隣に座る日向君も、私のように呆気に取られているらしい。
驚いた私はとりあえず…


「うん。」


…とだけ答えた。


何こいつ…
目の前に野生のトラでもいるような…ド迫力…


?「入りたいんだけど。」

「え」

?「バスケ部」

「えっ…」


…あぁ!入部希望ってことね!!
迫力に圧倒されて忘れてたわ。


「あぁ、歓迎!大歓迎!
 ちょっと待って…」


日向君がお茶を渡してくれたので、受け取って目の前にいる彼に差し出す。


「知ってると思うけど…
 ウチは去年できたばっかの新設校なの。
 上級生はまだ2年だけだから、
 君みたいに体格良ければ、多分すぐに」

?「そういうのいいよ。名前書いたら帰る。」


気になったんだけど。
さっきっから、こいつの態度は一体なんなの?


彼の記入している用紙に、目を落とすと…


“火神 大我”


「あら?志望動機はなし…?」


この、火神 大我という男は、飲み終えて空になった紙コップを、クシャッと潰したかと思うと…


「別にねぇよ。
 どうせ日本のバスケなんて、
 どこも一緒だろ…」


そう言うと、後ろにあるゴミ箱にノールックでゴミを投げ入れた。


「ふん…」


私は、校舎の方に向かう彼の背中をただ見ていた。


「怖ぇ〜あれで高一?」

「なかなかの逸材だな。
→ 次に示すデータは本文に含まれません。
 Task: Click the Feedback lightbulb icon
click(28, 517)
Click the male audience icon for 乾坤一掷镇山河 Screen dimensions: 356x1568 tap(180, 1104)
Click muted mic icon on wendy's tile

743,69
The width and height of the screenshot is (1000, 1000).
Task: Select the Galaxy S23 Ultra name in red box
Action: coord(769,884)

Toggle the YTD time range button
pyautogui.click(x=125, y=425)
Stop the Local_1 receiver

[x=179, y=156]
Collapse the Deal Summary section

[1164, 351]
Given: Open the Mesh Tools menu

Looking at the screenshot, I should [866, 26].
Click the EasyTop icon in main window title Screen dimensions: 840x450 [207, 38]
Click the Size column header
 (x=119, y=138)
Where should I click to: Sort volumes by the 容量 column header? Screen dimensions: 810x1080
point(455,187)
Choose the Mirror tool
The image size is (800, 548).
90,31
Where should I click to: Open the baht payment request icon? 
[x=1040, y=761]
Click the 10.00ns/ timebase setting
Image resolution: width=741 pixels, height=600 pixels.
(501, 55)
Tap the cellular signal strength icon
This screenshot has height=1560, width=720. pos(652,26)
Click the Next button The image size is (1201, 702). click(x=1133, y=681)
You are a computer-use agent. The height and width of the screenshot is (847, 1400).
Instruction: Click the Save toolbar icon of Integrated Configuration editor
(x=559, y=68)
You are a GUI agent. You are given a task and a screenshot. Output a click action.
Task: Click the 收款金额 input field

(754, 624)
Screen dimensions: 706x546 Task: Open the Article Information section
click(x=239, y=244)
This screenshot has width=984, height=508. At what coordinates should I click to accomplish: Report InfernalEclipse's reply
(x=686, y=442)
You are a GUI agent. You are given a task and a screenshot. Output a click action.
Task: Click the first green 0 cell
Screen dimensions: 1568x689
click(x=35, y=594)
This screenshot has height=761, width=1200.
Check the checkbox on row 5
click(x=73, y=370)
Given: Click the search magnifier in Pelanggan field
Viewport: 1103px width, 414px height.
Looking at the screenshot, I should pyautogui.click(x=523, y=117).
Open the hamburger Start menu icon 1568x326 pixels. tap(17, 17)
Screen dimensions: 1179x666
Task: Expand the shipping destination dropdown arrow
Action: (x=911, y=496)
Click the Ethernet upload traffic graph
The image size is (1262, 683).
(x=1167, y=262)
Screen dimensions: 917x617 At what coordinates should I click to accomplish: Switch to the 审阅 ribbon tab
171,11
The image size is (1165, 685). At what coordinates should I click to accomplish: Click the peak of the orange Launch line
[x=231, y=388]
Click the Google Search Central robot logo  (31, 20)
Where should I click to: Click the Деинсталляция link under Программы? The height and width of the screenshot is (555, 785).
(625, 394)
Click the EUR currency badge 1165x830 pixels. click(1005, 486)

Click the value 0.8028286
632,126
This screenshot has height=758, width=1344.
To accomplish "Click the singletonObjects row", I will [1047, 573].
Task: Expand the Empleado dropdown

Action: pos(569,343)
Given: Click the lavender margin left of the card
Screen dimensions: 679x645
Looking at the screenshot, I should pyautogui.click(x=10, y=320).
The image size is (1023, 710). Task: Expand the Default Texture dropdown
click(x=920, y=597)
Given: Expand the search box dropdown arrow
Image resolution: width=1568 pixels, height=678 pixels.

」

「はっ!オマエ!
 今までどこに隠れてたんだよぉ!」

「火神 大我…中学はアメリカか。
 本場仕込みだな。」


私はずっと彼の後ろ姿を見ていた。
見た目だけでも、並の選手とはかけ離れてるのは明らか。


バスケに打ち込む姿勢…みたいなのはあるようだけれど。
そこから、ちょっとクサったところが垣間見えてるような気もする。


正直、かなり心配だわ…


「どっちにしろ、
 ただ者じゃなさそうね。」

「よう。」

「「 ん? 」」


誰かに呼ばれた気がして、少し視線を下げた先。
声の根源と思われる場所に視界を移すと…


あ、小金井君か。忘れてたわ。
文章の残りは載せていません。